In some examples, the task comprises program location data indicative of a location in the storage system of a compiled program to be executed by the processor to execute the task. This for example allows the processor to easily obtain the compiled program, which can for example remain in the storage system so it can be re-used for at least one further task and/or job.
In some examples, the processor is to re-use the compiled program to execute a plurality of jobs, each comprising processing a different respective section of data stored in the storage system. This can for example reduce usage of processing and bandwidth resources by obviating the need to re-compile the program for each different job and to re-send the re-compiled program to the processor.

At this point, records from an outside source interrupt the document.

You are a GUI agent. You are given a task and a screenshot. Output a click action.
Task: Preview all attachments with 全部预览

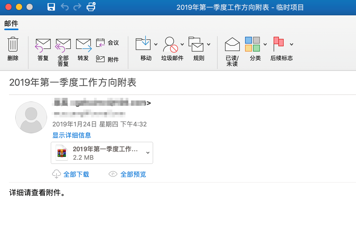click(133, 174)
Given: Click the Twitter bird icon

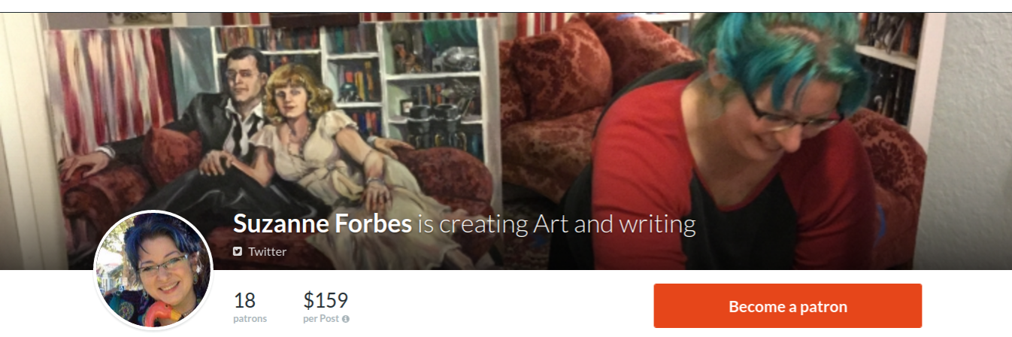Looking at the screenshot, I should 238,251.
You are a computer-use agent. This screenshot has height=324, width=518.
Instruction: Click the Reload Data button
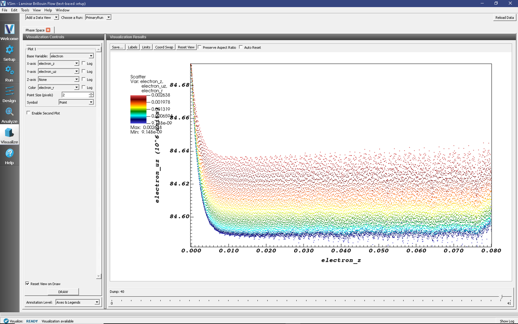coord(505,18)
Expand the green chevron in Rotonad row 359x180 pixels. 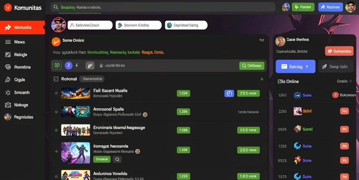(x=262, y=79)
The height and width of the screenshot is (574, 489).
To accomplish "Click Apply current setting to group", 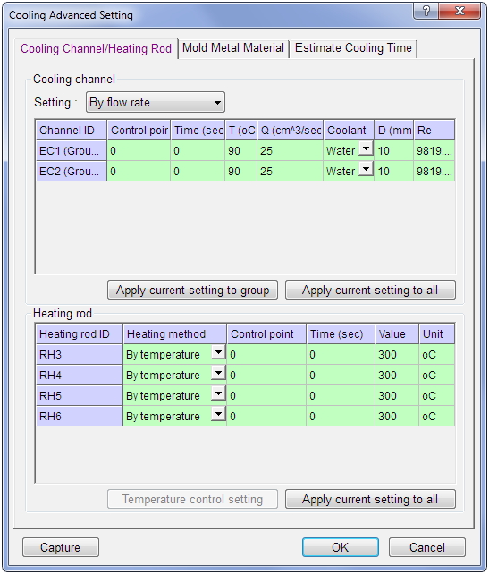I will 192,290.
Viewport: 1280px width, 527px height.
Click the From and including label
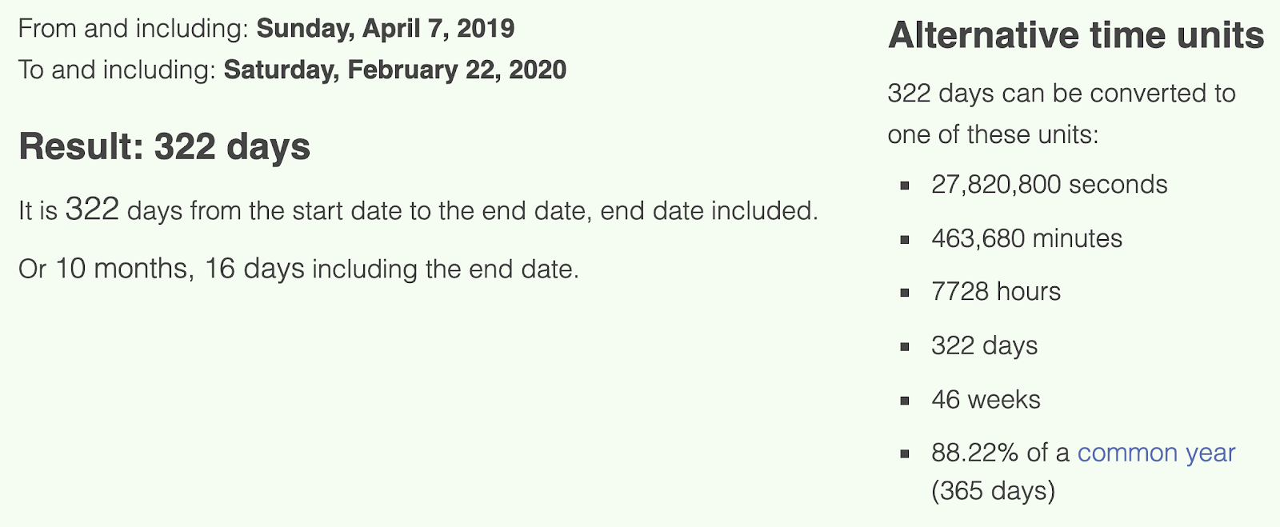point(134,29)
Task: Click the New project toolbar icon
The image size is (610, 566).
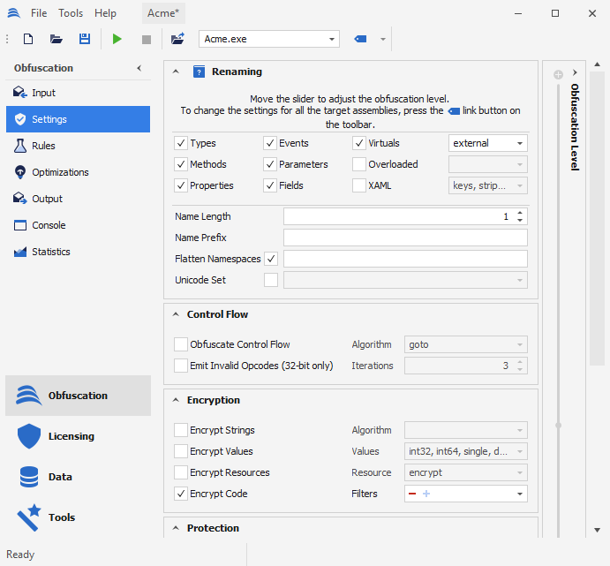Action: point(28,39)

In some examples, the processor is to: obtain the compiled program from the storage system, based on the program location data; and obtain the array location data from the compiled program. In this way, the array location data can for example be pre-defined, and included in the complied program, so that the program need not be re-compiled each time a different data descriptor is to be obtained. Instead, different data descriptors at different positions within the array can be identified e.g. based on a task-based parameter and, in some cases, a job-based parameter, and their location in the storage system can be obtained based on the array location data.
To put the examples herein into context, an example of a task comprising convolution of part of a tensor 100 with neural network weights 102 will be described with reference to
As used herein, the term “tensor” is to be considered to refer to a multi-dimensional tensor. A tensor is an array of elements, such as an array of same-typed scalar elements. In the example of
A neural network will typically process the input data according to a network of operators, each operator performing a particular operation. The operations will generally be performed sequentially to produce desired output data (e.g. a classification based on the image or sound data). Each operation may be referred to as a “layer” of neural network processing. Hence, neural network processing may comprise a sequence of “layers” of processing, such that the output from each layer is used as an input to a next layer of processing. Each layer for example processes an input feature map by convolving the input feature map with a set of weights to generate an output feature map, which is used as the input feature map for the next layer. The term “feature map” is used generically herein to refer to either an input feature map or an output feature map.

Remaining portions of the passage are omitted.